Цель A - Процитируйте дословно строки записей: начните со строки, в которой есть «Select the top suggestion card's 置換 「を」 line», и остановитесь после строки, в которой есть «click(221, 301)» (обе строки включительно).
Цель B - Как продолжилось бы интервью с протоиереем Владимиром Мищенко после последнего приведенного предложения? Допишите его.

Исходный текст -
|
28 апреля 2006
ИНТЕРВЬЮ С ПРОТОИЕРЕЕМ ВЛАДИМИРОМ МИЩЕНКО
Интервью с протоиереем Владимиром Мищенко, председателем Отдела по взаимодействию с Вооруженными силами и правоохранительными учреждениями Екатеринодарской и Кубанской епархии, настоятелем храма святого мученика Иоанна Воина на территории летного училища города Краснодара, бывшим военным летчиком-инструктором I класса, майором в отставке.
– Отец Владимир, расскажите немного о себе…
– В 1981 году я закончил Бийское Высшее военное училище летчиков, и восемнадцать лет был военным летчиком-инструктором I класса, cейчас имею звание майора в отставке. Занимаюсь служением Церкви, до этого служил в Вооруженных силах, был защитником нашей Родины – готовил, обучал курсантов: сначала советских, потом российских. В летном училище города Краснодара обучал также йеменцев, ливийцев, ангольцев – представителей тех стран, которые у нас получали образование. Я учил их летать на боевых машинах. Сейчас, когда бывает возможность, мне удается совершать полеты, но уже на спортивных самолетах. Я совершил пятьдесят восемь парашютных прыжков, в последний раз прыгнул с высоты 4 000 метров.

Записи из набора данных:
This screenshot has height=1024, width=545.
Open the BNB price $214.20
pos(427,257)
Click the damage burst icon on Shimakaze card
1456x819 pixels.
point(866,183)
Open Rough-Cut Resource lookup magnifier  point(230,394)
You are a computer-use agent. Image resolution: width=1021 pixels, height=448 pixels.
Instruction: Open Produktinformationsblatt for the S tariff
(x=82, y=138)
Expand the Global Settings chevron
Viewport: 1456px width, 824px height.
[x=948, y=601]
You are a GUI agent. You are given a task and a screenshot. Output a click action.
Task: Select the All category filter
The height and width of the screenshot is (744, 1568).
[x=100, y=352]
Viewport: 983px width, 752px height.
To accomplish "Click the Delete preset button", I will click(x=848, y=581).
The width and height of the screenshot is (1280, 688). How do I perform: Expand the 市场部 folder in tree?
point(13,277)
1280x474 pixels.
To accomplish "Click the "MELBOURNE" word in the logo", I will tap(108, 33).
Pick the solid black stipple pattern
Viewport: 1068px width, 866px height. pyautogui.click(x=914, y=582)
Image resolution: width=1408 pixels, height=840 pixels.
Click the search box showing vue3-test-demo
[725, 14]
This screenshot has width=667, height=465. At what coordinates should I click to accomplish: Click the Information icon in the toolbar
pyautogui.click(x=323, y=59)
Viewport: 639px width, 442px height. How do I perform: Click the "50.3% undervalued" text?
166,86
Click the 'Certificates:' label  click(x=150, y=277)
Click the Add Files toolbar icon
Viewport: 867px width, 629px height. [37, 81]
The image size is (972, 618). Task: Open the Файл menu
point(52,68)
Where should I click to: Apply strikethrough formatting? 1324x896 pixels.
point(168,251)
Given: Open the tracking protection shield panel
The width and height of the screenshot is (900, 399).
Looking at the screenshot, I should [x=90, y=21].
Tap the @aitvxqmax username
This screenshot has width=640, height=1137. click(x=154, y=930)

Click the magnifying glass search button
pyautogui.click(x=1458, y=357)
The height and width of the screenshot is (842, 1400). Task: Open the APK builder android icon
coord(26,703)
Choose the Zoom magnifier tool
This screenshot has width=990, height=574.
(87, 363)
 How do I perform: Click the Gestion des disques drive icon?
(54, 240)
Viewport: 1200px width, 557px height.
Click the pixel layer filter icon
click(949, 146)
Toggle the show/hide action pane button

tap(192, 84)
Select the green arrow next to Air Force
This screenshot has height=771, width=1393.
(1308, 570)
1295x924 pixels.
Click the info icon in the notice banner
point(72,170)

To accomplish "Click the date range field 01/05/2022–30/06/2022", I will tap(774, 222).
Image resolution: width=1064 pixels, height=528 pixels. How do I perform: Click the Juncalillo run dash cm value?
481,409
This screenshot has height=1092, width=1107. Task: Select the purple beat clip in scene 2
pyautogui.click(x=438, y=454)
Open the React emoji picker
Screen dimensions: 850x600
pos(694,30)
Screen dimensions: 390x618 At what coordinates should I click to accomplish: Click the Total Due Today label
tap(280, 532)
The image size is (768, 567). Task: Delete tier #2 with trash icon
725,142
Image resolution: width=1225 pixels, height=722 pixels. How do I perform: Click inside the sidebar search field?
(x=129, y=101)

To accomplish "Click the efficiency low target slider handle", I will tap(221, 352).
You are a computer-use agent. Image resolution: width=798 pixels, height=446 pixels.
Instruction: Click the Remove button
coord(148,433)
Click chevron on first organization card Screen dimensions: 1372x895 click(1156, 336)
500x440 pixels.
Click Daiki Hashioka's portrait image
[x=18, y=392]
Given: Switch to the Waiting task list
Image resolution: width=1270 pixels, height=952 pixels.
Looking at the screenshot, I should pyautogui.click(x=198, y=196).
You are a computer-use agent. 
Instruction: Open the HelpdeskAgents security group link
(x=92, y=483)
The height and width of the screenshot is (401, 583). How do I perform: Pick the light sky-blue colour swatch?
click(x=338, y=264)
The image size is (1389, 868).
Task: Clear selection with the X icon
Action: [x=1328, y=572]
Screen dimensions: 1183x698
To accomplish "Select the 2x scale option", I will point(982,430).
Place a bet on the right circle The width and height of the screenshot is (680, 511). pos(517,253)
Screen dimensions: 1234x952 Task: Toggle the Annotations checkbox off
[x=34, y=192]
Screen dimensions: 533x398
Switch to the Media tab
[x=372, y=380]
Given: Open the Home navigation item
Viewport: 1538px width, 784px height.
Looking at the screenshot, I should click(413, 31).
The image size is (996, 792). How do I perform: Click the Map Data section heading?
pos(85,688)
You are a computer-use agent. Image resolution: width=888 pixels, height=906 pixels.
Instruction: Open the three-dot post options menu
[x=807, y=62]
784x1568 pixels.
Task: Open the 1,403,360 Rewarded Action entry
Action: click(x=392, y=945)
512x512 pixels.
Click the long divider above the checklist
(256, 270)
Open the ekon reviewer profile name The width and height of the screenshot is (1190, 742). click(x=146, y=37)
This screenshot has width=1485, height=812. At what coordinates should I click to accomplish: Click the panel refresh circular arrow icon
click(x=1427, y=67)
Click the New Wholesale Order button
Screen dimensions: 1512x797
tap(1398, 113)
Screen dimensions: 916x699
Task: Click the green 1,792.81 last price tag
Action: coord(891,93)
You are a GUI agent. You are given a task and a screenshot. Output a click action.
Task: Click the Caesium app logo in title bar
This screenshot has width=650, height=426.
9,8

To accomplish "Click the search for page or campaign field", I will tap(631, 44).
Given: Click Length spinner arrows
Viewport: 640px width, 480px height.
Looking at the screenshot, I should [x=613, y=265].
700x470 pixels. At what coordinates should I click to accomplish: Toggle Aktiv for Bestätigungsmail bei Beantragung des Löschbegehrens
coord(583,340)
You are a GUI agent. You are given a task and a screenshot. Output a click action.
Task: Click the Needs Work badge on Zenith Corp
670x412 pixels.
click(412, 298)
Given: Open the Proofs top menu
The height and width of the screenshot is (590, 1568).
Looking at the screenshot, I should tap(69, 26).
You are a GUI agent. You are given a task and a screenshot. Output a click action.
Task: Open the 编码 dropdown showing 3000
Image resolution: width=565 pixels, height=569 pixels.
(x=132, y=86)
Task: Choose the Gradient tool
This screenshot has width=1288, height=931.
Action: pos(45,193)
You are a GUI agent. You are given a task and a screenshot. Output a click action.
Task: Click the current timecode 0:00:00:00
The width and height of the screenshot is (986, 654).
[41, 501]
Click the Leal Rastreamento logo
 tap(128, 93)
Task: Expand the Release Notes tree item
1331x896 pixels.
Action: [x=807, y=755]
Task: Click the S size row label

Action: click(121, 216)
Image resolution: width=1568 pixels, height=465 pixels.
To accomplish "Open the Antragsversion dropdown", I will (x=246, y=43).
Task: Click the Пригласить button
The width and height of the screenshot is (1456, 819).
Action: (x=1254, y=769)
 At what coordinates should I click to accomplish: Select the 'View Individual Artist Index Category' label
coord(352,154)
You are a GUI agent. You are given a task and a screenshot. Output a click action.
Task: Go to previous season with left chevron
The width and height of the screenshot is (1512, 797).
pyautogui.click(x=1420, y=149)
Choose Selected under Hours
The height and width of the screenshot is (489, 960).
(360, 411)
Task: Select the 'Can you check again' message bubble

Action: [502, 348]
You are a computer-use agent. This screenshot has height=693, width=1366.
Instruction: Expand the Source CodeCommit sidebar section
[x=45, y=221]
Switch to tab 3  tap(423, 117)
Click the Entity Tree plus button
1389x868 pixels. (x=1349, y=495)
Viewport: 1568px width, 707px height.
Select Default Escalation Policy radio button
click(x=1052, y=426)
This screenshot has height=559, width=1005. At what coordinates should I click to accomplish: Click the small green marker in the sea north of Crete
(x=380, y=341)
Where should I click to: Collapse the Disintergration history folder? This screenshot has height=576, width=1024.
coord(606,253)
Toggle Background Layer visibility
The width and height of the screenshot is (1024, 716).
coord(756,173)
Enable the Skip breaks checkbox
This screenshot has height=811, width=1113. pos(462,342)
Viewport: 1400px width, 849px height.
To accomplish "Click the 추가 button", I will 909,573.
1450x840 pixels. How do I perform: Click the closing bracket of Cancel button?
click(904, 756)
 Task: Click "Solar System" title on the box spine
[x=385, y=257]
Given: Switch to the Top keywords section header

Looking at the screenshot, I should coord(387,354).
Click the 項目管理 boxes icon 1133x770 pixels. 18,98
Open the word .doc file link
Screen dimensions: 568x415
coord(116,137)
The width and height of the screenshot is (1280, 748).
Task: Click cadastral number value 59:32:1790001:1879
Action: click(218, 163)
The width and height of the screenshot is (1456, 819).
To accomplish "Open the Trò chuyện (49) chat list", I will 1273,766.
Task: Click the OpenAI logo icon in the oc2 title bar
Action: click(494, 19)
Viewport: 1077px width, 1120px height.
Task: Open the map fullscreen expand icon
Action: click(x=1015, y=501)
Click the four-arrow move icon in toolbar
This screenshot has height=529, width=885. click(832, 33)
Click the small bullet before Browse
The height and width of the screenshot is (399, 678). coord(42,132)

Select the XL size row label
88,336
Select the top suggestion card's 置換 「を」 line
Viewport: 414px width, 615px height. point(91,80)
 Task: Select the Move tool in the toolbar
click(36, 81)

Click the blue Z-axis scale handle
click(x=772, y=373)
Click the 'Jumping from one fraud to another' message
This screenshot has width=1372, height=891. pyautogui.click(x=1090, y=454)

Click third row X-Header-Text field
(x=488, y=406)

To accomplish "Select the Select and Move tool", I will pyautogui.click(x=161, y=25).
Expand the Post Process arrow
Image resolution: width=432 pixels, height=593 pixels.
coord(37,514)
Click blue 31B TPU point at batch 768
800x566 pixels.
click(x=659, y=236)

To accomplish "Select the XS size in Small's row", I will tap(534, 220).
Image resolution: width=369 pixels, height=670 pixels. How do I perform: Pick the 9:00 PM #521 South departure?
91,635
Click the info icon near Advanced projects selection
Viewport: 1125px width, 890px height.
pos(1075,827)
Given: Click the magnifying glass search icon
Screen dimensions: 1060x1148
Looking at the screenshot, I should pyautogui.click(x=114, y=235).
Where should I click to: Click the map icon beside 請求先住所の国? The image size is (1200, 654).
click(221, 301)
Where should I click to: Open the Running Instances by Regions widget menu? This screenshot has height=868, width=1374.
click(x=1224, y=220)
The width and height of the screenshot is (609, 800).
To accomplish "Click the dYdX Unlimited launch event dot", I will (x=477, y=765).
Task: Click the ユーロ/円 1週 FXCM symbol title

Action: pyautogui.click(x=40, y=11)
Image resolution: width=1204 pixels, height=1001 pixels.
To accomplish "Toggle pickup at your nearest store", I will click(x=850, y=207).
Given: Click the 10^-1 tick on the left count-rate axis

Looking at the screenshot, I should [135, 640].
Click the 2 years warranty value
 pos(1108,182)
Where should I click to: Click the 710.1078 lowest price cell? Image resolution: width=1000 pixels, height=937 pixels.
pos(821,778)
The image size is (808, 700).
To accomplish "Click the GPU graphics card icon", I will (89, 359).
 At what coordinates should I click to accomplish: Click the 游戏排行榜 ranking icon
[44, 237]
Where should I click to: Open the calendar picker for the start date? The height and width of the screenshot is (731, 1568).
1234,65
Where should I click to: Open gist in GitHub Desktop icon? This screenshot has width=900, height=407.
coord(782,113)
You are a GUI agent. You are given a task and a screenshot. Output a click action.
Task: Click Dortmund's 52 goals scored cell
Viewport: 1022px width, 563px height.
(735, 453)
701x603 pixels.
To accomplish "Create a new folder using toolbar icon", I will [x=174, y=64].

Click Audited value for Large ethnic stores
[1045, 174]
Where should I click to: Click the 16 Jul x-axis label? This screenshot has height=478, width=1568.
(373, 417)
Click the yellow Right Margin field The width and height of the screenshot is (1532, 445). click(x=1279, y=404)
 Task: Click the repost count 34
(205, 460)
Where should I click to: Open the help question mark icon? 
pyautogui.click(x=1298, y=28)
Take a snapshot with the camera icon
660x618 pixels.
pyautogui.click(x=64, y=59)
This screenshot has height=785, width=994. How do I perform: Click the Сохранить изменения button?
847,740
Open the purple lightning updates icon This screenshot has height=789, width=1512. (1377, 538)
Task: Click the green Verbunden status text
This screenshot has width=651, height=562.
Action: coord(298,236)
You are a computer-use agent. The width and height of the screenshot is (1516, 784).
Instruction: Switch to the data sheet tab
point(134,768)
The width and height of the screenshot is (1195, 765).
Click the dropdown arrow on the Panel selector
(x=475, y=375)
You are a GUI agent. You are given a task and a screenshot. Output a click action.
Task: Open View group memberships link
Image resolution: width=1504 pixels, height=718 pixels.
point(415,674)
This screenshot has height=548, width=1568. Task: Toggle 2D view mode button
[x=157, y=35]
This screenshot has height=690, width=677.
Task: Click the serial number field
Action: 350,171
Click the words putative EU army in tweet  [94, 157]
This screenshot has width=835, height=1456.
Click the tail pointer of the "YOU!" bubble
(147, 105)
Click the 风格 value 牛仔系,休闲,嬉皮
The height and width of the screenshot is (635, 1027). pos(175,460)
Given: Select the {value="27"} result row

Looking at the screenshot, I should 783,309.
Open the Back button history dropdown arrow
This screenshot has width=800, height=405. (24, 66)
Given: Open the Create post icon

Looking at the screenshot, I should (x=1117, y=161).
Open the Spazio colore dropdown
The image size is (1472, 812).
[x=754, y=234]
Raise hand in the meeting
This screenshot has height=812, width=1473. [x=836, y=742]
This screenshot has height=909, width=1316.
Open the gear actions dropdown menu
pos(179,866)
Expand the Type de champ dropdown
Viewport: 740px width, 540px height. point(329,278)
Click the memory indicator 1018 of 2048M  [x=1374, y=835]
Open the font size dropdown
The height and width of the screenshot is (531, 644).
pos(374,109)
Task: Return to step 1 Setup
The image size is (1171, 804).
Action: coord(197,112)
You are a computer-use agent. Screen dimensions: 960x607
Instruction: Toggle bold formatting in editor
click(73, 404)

Ожидаемый ответ A -
Select the top suggestion card's 置換 「を」 line
Viewport: 414px width, 615px height. point(91,80)
 Task: Select the Move tool in the toolbar
click(36, 81)

Click the blue Z-axis scale handle
click(x=772, y=373)
Click the 'Jumping from one fraud to another' message
This screenshot has width=1372, height=891. pyautogui.click(x=1090, y=454)

Click third row X-Header-Text field
(x=488, y=406)

To accomplish "Select the Select and Move tool", I will pyautogui.click(x=161, y=25).
Expand the Post Process arrow
Image resolution: width=432 pixels, height=593 pixels.
coord(37,514)
Click blue 31B TPU point at batch 768
800x566 pixels.
click(x=659, y=236)

To accomplish "Select the XS size in Small's row", I will tap(534, 220).
Image resolution: width=369 pixels, height=670 pixels. How do I perform: Pick the 9:00 PM #521 South departure?
91,635
Click the info icon near Advanced projects selection
Viewport: 1125px width, 890px height.
pos(1075,827)
Given: Click the magnifying glass search icon
Screen dimensions: 1060x1148
Looking at the screenshot, I should pyautogui.click(x=114, y=235).
Where should I click to: Click the map icon beside 請求先住所の国? The image size is (1200, 654).
click(221, 301)

Ожидаемый ответ B -
Сейчас являюсь председателем Отдела по взаимодействию с Вооруженными силами и правоохранительными учреждениями Екатеринодарской и Кубанской епархии.
На территории единственного в Краснодарской области летного училища, которое готовит летчиков для наших военно-воздушных сил, построен храм святого Иоанна Воина. Этот храм является, если можно так сказать, летным храмом, потому что все летчики, которые проходят обучение в нашем училище, всегда заходят в храм, приходят на богослужения. Я с ними часто вижусь, беседую, рассказываю им о вере, о Боге. Присутствую на всех принятиях присяги, на выпуске вручаю им дипломы лейтенантов. Одним словом, с самого поступления до самого окончания училища, мы с курсантами находимся в очень близком контакте; многие остаются друзьями, приезжают к нам как выпускники, имея уже какие-то звания. Приезжая, они с удовольствием идут в храм, и мы с радостью общаемся.
– На ваш взгляд, что должно быть главным в миссионерском служении военного священника?
– Я считаю, главное, что должно быть в миссионерском служении – это любовь. То есть везде, на всех уровнях жизни мы должны найти любовь друг к другу – солдат должен любить другого солдата, офицер должен любить своего подчиненного, подчиненный должен любить своего командира…
– Это замечательные и высокие слова. А конкретно, в обыденной жизни армии как эта любовь должна проявиться?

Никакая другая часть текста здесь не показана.